#### Data shown
________________________________________
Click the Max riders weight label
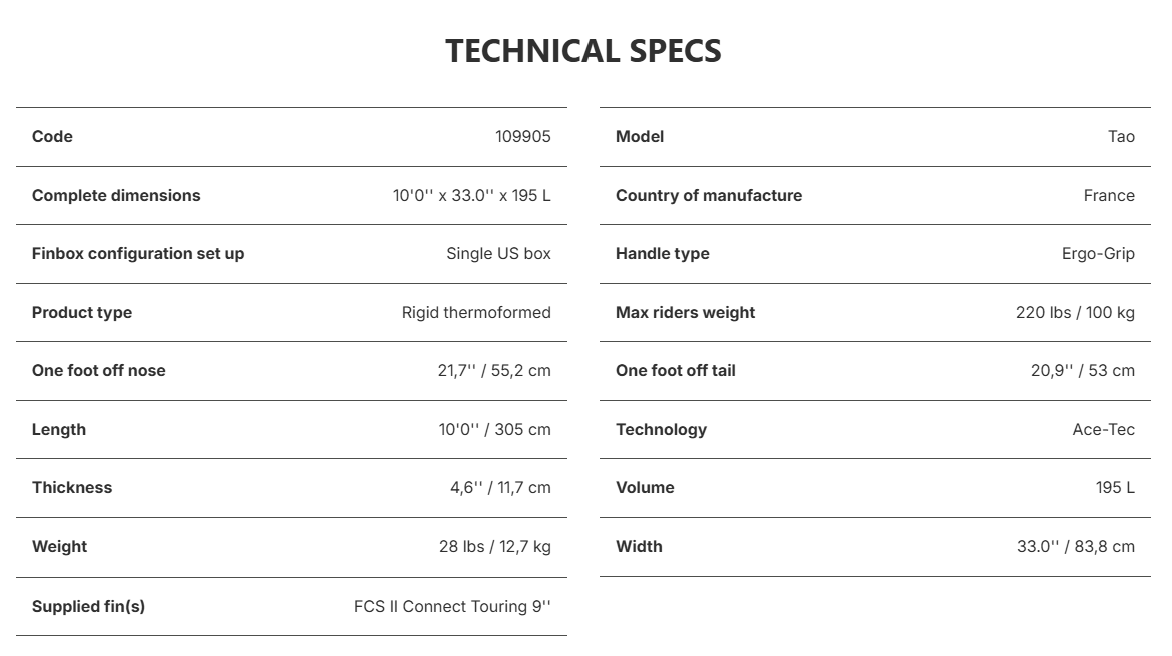This screenshot has height=656, width=1172. pos(685,313)
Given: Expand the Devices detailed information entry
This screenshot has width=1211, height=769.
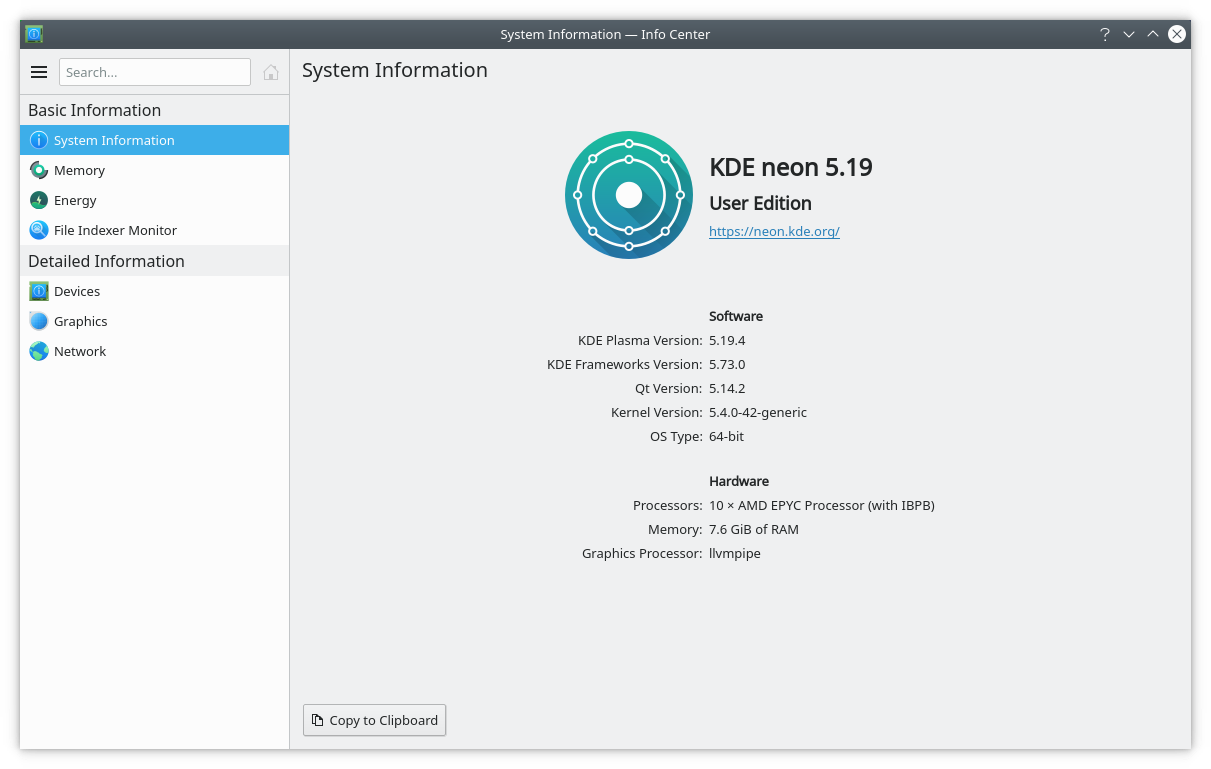Looking at the screenshot, I should pos(78,291).
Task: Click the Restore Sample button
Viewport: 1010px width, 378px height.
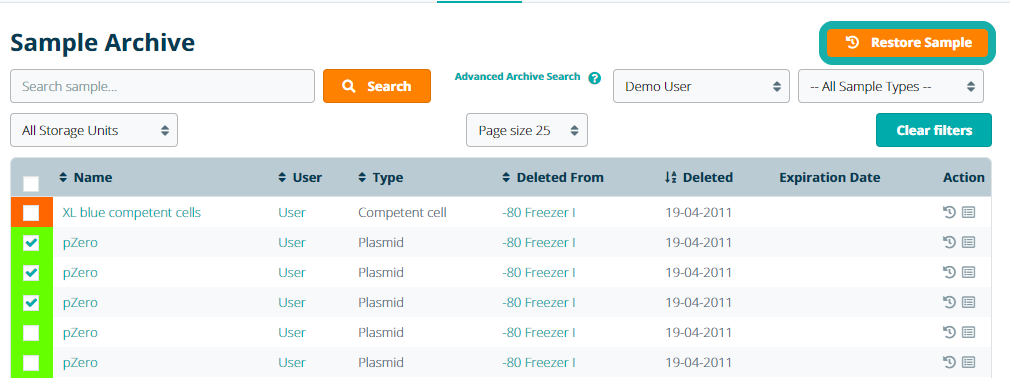Action: point(907,43)
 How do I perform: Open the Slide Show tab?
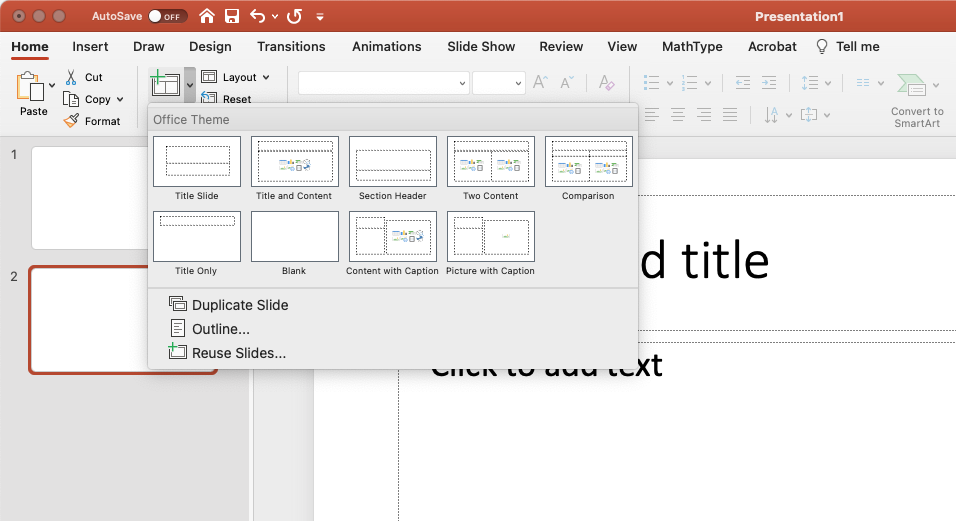click(x=481, y=46)
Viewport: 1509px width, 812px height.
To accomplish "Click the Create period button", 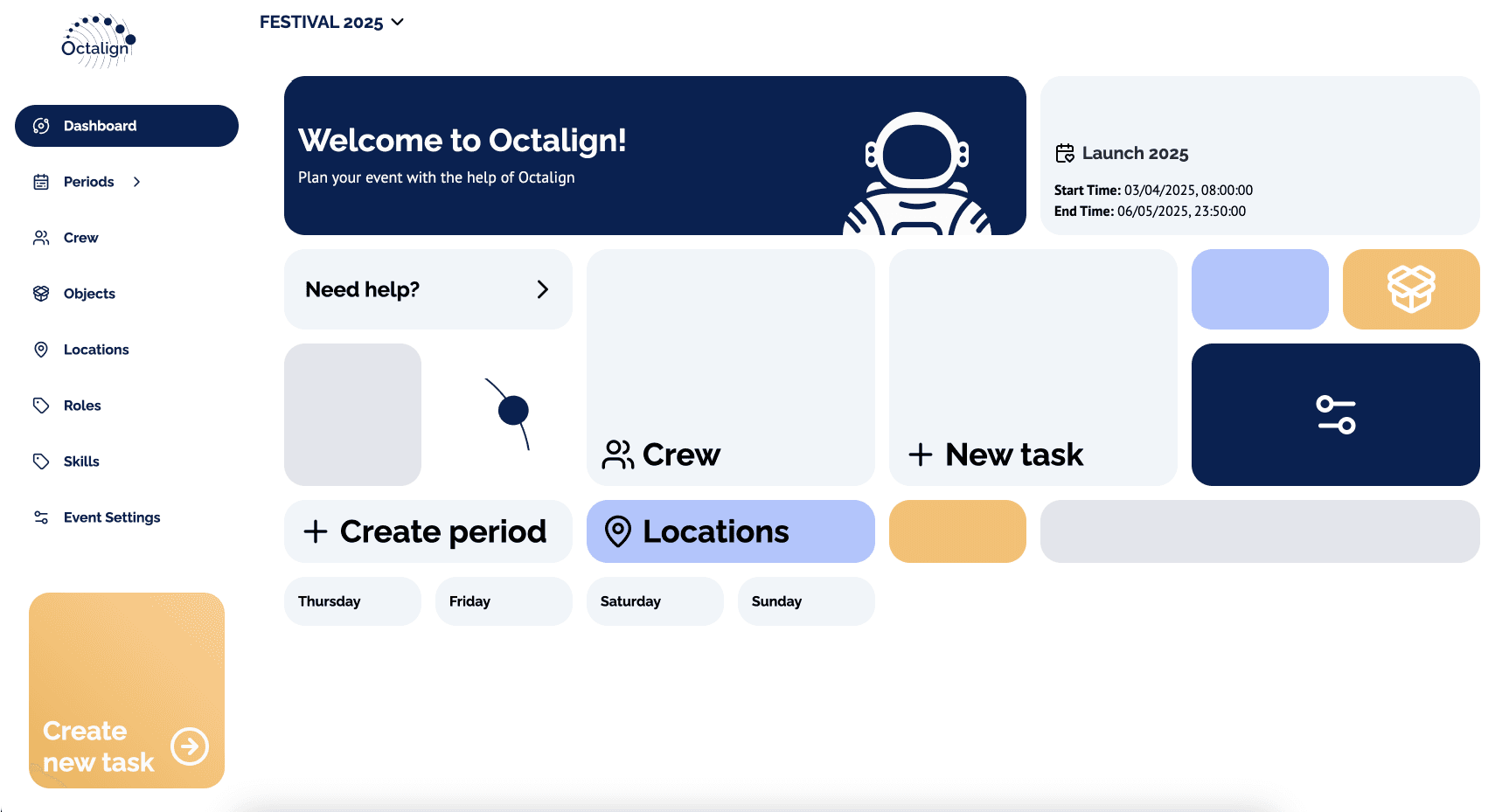I will tap(428, 531).
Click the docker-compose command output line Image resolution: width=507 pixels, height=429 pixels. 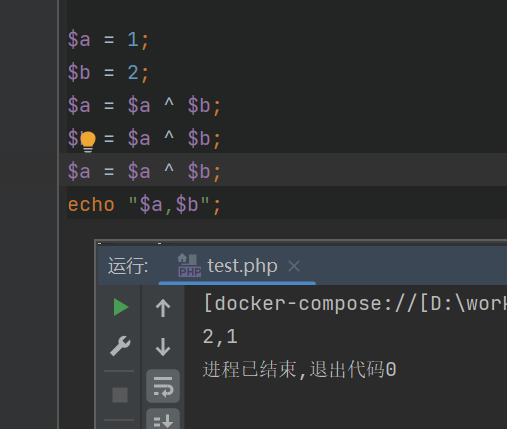(x=355, y=304)
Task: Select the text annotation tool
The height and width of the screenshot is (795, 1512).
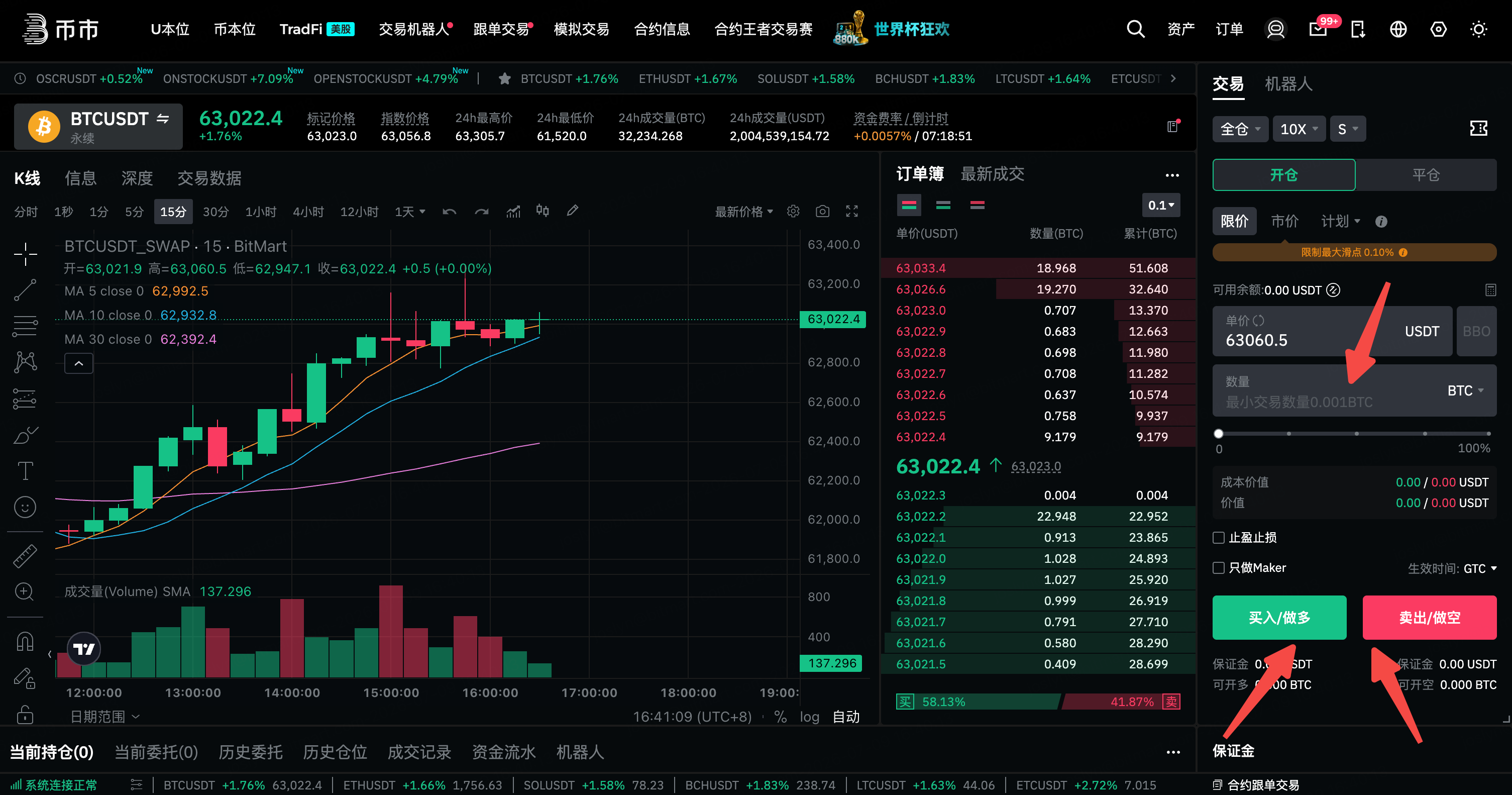Action: tap(25, 471)
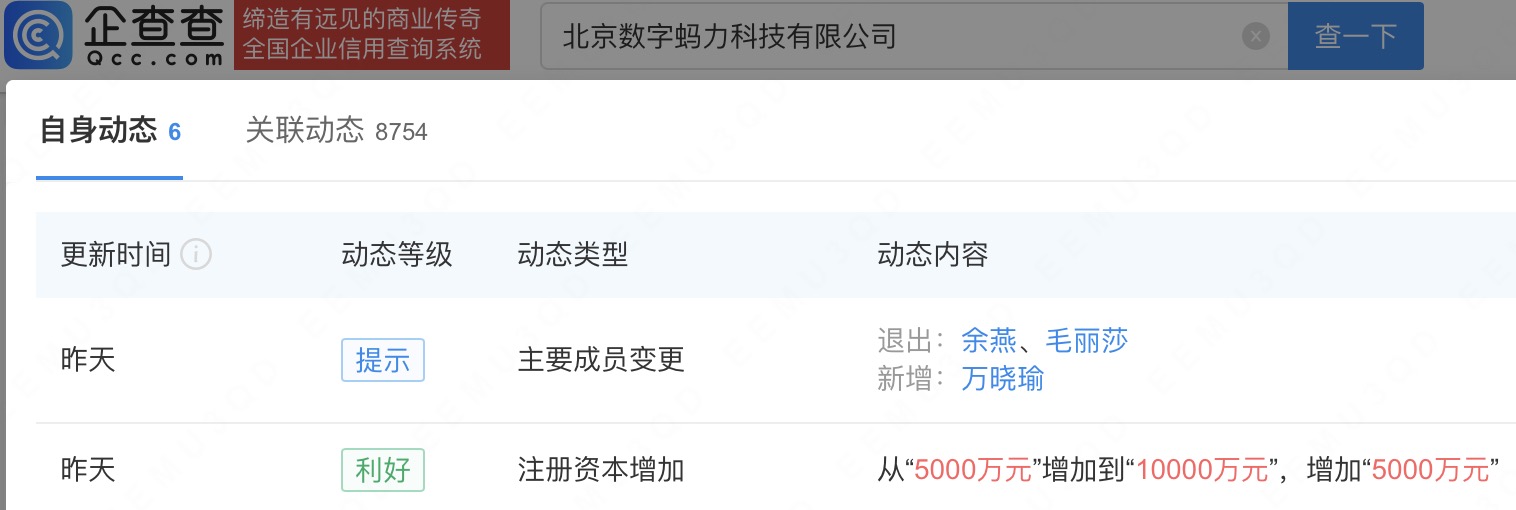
________________________________________
#### Work instructions
All lines in the entries above that include "Task" should be found and copied.

#### Answer to the exercise
Task: Click the Restore Sample button
Task: Select the text annotation tool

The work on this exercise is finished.